Tocqueville and Catholicism in America

John ClarkIn 1831, a French aristocrat named Alexis de Tocqueville was commissioned to travel to the United States of America and report back on its prison systems. Once he arrived, however, Tocqueville became broadly fascinated with the upstart nation. Spending nine months in the U.S., Tocqueville richly observed the American people and America’s political system. His observations were published in two volumes, in 1835 and 1840, titled Democracy in America. Many things intrigued Tocqueville about America, and one of those was the practice of the Catholic faith in early America. Tocqueville’s insights ring true even today.
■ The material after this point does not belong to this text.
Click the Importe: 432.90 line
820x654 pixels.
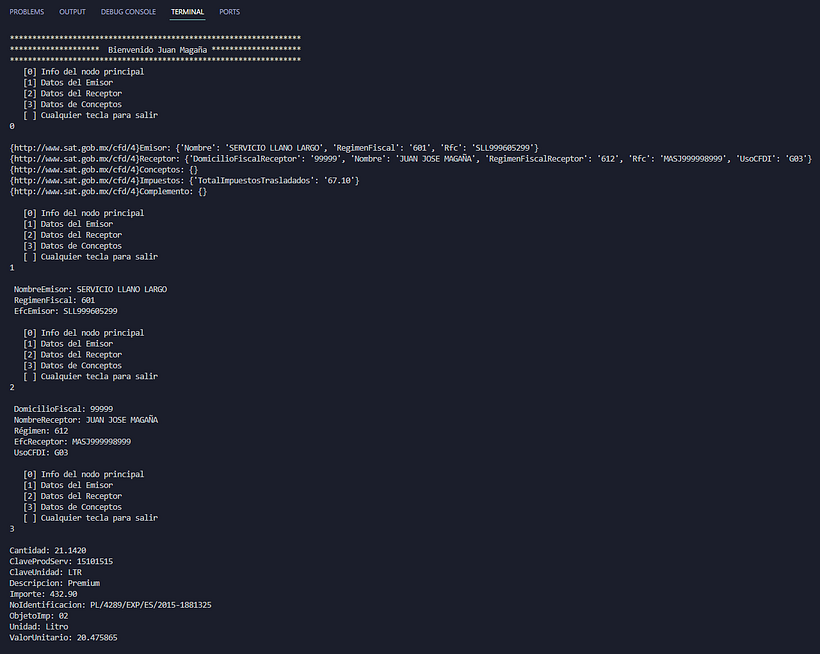[43, 594]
When John F. Kennedy ran for office, some people openly and angrily insisted that his Catholic faith would make it impossible to properly serve as president. (Strangely enough, no one seemed to make that objection during Joe Biden’s campaign, but that is a story for another time.) More recently, U.S. Sen. Dianne Feinstein, D-Calif., insinuated that Amy Coney Barrett’s practice of her faith would stand in the way of her functioning as a Supreme Court justice. At Barrett’s hearing, Feinstein addressed her: “When you read your speeches, the conclusion one draws is that the dogma lives loudly within you, and that’s of concern.”
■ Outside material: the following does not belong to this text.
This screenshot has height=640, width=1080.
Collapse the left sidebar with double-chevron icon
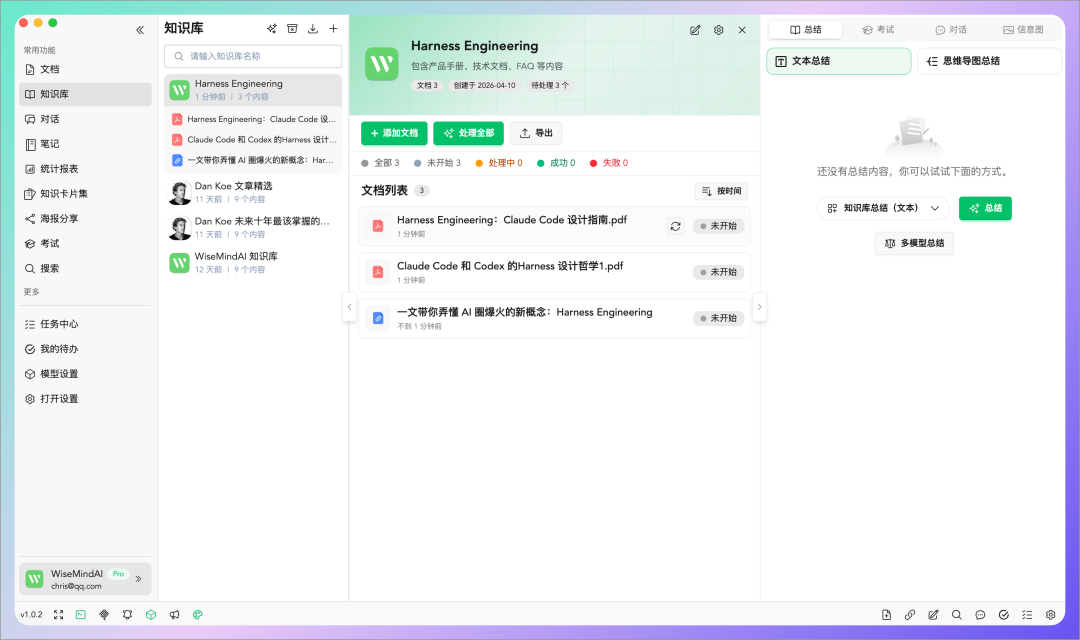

There is an anti-Catholic attitude that Catholicism somehow makes one unfit for either American citizenry or governance, but that stance was diametrically opposed to Tocqueville's beliefs. He posits, “I think that the Catholic religion has erroneously been looked upon as the natural enemy of democracy.” And that was not only a philosophical stance, but one formed by observation of early America. Tocqueville writes, “At the present moment more than a million Christians professing the truths of the Church of Rome are to be met with in the Union. The Catholics are faithful to the observances of their religion; they are fervent and zealous in the support and belief of their doctrines. Nevertheless, they constitute the most republican and the most democratic class of citizens which exists in the United States.Alexis de Tocqueville

Tocqueville, a Catholic himself, certainly realized that human law proceeds from eternal law; thus, all men are subject to it. From the Catholic perspective, no one is above the law or above justice. He writes, “On doctrinal points, the Catholic faith places all human capacities upon the same level; it subjects the wise and ignorant, the man of genius and the vulgar crowd, to the details of the same creed; it imposes the same observances upon the rich and needy, it inflicts the same austerities upon the strong and the weak, it listens to no compromise with mortal man, but, reducing all the human race to the same standard, it confounds all the distinctions of society at the foot of the same altar, even as they are confounded in the sight of God.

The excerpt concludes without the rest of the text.